What you will do => Print out the full listing exactly as it reads.

Data =>
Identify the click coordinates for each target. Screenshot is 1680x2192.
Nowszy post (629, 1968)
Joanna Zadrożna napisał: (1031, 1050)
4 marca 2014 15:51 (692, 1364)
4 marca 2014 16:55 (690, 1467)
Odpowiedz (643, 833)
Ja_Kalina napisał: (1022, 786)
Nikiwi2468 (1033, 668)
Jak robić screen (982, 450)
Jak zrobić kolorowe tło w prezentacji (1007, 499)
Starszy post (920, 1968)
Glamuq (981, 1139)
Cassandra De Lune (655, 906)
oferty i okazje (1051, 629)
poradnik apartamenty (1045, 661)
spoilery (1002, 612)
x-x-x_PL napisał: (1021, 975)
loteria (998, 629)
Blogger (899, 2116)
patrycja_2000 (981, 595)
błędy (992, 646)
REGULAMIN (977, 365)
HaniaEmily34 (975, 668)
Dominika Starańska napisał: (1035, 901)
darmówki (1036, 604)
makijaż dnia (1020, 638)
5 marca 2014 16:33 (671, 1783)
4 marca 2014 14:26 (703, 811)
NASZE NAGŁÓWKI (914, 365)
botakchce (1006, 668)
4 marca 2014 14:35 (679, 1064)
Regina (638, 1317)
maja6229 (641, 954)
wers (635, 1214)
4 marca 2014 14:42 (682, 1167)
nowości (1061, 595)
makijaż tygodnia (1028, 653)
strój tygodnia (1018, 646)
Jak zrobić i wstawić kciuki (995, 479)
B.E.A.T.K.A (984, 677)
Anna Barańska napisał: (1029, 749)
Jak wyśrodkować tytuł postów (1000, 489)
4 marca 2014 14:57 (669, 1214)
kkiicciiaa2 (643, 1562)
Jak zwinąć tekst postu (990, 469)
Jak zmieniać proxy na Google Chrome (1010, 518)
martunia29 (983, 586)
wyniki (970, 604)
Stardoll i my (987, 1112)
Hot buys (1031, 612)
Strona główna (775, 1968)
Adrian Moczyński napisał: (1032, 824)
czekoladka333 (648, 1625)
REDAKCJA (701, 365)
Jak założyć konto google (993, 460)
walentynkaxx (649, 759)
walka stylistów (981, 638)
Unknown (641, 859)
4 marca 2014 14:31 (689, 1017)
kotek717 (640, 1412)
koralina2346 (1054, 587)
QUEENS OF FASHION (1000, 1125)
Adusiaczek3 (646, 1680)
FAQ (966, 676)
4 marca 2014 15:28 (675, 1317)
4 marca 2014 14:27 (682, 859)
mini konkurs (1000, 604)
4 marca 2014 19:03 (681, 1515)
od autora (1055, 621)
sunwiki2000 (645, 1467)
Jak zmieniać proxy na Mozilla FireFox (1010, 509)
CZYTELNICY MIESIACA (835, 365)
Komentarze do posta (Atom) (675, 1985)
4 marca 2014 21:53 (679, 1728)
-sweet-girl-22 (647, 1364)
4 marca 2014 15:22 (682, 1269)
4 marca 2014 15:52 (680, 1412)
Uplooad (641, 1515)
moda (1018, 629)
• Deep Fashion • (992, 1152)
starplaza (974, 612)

Task response =>
Identify the click coordinates for each target. Screenshot is 1680x2192.
Nowszy post (629, 1968)
Joanna Zadrożna napisał: (1031, 1050)
4 marca 2014 15:51 (692, 1364)
4 marca 2014 16:55 (690, 1467)
Odpowiedz (643, 833)
Ja_Kalina napisał: (1022, 786)
Nikiwi2468 (1033, 668)
Jak robić screen (982, 450)
Jak zrobić kolorowe tło w prezentacji (1007, 499)
Starszy post (920, 1968)
Glamuq (981, 1139)
Cassandra De Lune (655, 906)
oferty i okazje (1051, 629)
poradnik apartamenty (1045, 661)
spoilery (1002, 612)
x-x-x_PL napisał: (1021, 975)
loteria (998, 629)
Blogger (899, 2116)
patrycja_2000 (981, 595)
błędy (992, 646)
REGULAMIN (977, 365)
HaniaEmily34 (975, 668)
Dominika Starańska napisał: (1035, 901)
darmówki (1036, 604)
makijaż dnia (1020, 638)
5 marca 2014 16:33 (671, 1783)
4 marca 2014 14:26 (703, 811)
NASZE NAGŁÓWKI (914, 365)
botakchce (1006, 668)
4 marca 2014 14:35 (679, 1064)
Regina (638, 1317)
maja6229 (641, 954)
wers (635, 1214)
4 marca 2014 14:42 (682, 1167)
nowości (1061, 595)
makijaż tygodnia (1028, 653)
strój tygodnia (1018, 646)
Jak zrobić i wstawić kciuki (995, 479)
B.E.A.T.K.A (984, 677)
Anna Barańska napisał: (1029, 749)
Jak wyśrodkować tytuł postów (1000, 489)
4 marca 2014 14:57 (669, 1214)
kkiicciiaa2 (643, 1562)
Jak zwinąć tekst postu (990, 469)
Jak zmieniać proxy na Google Chrome (1010, 518)
martunia29 (983, 586)
wyniki (970, 604)
Stardoll i my (987, 1112)
Hot buys (1031, 612)
Strona główna (775, 1968)
Adrian Moczyński napisał: (1032, 824)
czekoladka333 (648, 1625)
REDAKCJA (701, 365)
Jak założyć konto google (993, 460)
walentynkaxx (649, 759)
walka stylistów (981, 638)
Unknown (641, 859)
4 marca 2014 14:31 (689, 1017)
kotek717 (640, 1412)
koralina2346 (1054, 587)
QUEENS OF FASHION (1000, 1125)
Adusiaczek3 (646, 1680)
FAQ (966, 676)
4 marca 2014 15:28 (675, 1317)
4 marca 2014 14:27 (682, 859)
mini konkurs (1000, 604)
4 marca 2014 19:03 (681, 1515)
od autora (1055, 621)
sunwiki2000 (645, 1467)
Jak zmieniać proxy na Mozilla FireFox (1010, 509)
CZYTELNICY MIESIACA (835, 365)
Komentarze do posta (Atom) (675, 1985)
4 marca 2014 21:53 (679, 1728)
-sweet-girl-22 (647, 1364)
4 marca 2014 15:22 (682, 1269)
4 marca 2014 15:52 (680, 1412)
Uplooad (641, 1515)
moda (1018, 629)
• Deep Fashion • (992, 1152)
starplaza (974, 612)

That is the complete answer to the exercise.